You'll need to determine the rules you want to apply in your situation. The Unicode site may help with some traditional interpretations. Or if you're just interested in interpreting old-fashioned ASCII, that will be a lot easier, but of course we don't live in an ASCII world anymore (which is a Good Thing(tm)).

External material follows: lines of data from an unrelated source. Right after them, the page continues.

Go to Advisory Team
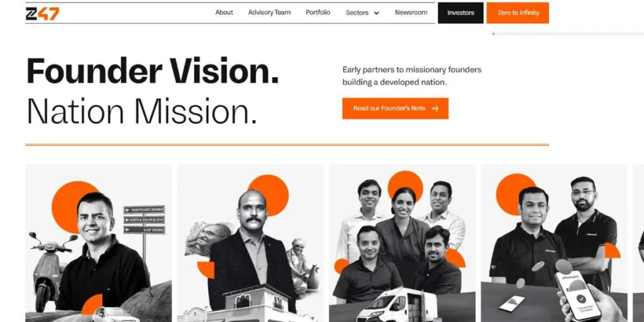The width and height of the screenshot is (644, 322). 269,13
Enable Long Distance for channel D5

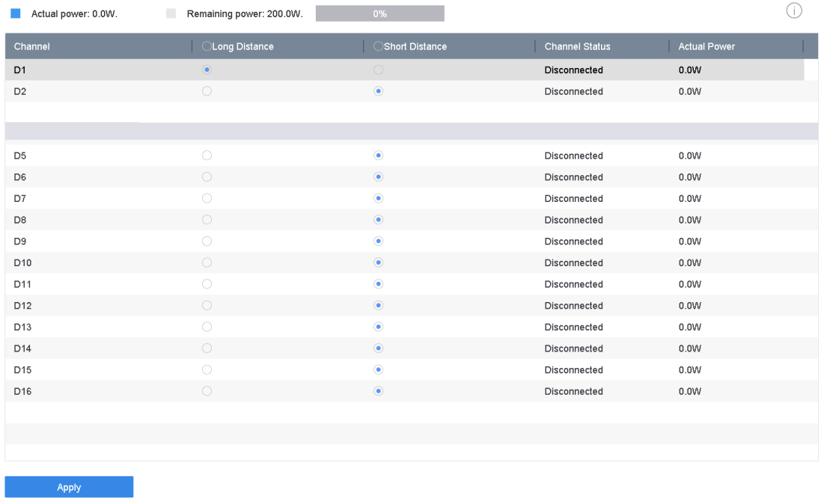[207, 156]
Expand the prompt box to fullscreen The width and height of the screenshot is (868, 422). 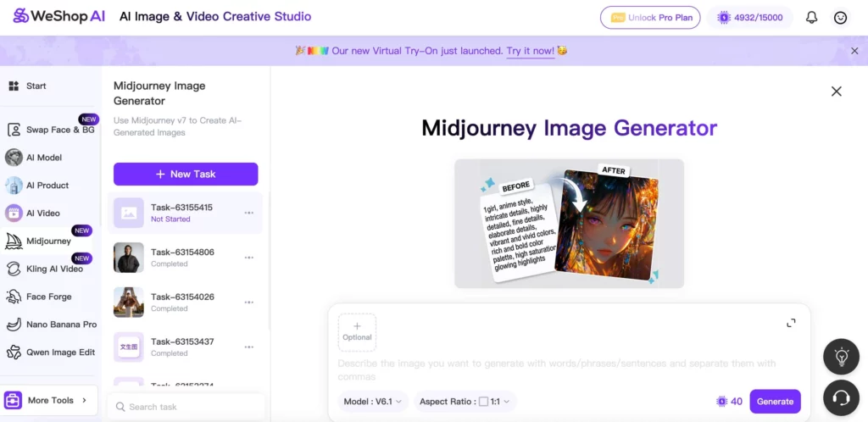click(791, 323)
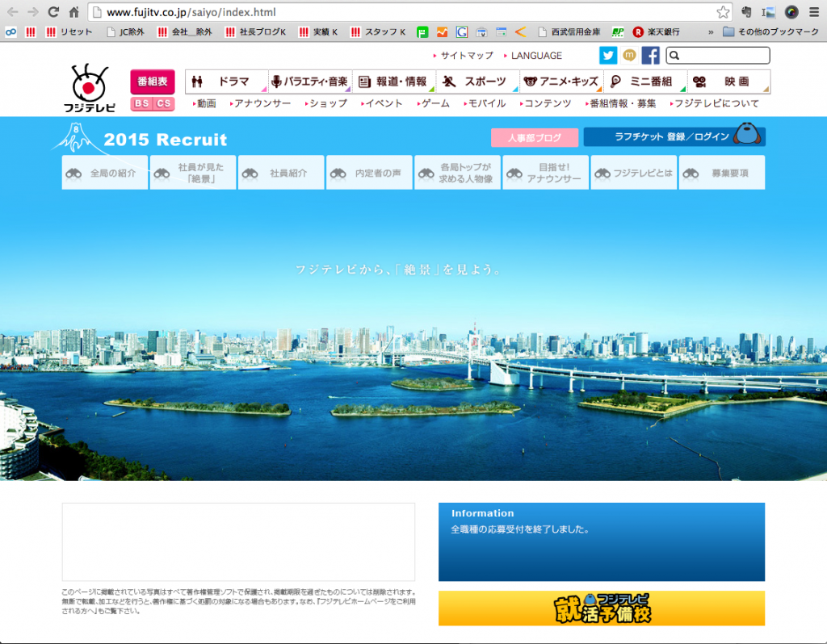Screen dimensions: 827x644
Task: Bookmark this page with the star icon
Action: [x=723, y=12]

Once you have your rules, depending on how complex they are, you may be able to apply them with one or more regular expressions. For instance, this simplistic regular expression will treat a backspace as meaning it should remove the previous character, and remove all other characters whose character code is less than 32 (traditionally, "control characters"). Again, this is not complete, there are plenty of Unicode zero-width characters outside that realm (there are various zero-width spaces for a start). and doing a thorough job of it across the Unicode range will be a project, not a trivial function.

But just for example:

function getInterpretedLength(s) {
  return s.replace(/(?:.[\b])|[\u0000-\u001f]/g, "").length;
}

The second issue is that for certain Unicode code points (loosely, "characters"), JavaScript counts two JavaScript characters, not one. That's because JavaScript strings are a 16-bit encoding like UTF-16, except that they tolerate invalid surrogate pairs, and some characters are encoded with two 16-bit values, not just one.

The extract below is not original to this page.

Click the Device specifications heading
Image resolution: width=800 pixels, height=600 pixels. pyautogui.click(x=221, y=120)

So this will either be a large project, or if you can constrain it sufficiently based on what you're actually trying to solve, it may be a bit smaller.

T.J. Crowder
  • 1,031,962
  • 187
  • 1,923
  • 1,875
0

Looking at this answer, you could try to strip non-printable characters using replace before getting the length, like this:

console.log(a.replace(/[^\x20-\x7E]+/g, '').length);
Community
  • 1
  • 1
Alasjo
  • 1,240
  • 8
  • 17
0

You can actually count characters with canvas, but there is no real backspace character in web that act like in terminal. So, you have to manually calculate substract it for backspaces.

var text = 'aa\b\u0007\u0007';
var context = document.createElement('canvas').getContext("2d");
context.font="30px Courier New";
var length = context.measureText(text).width / context.measureText('x').width - text.match(/\x08/g).length;

alert(length);
//1
YOU
  • 120,166
  • 34
  • 186
  • 219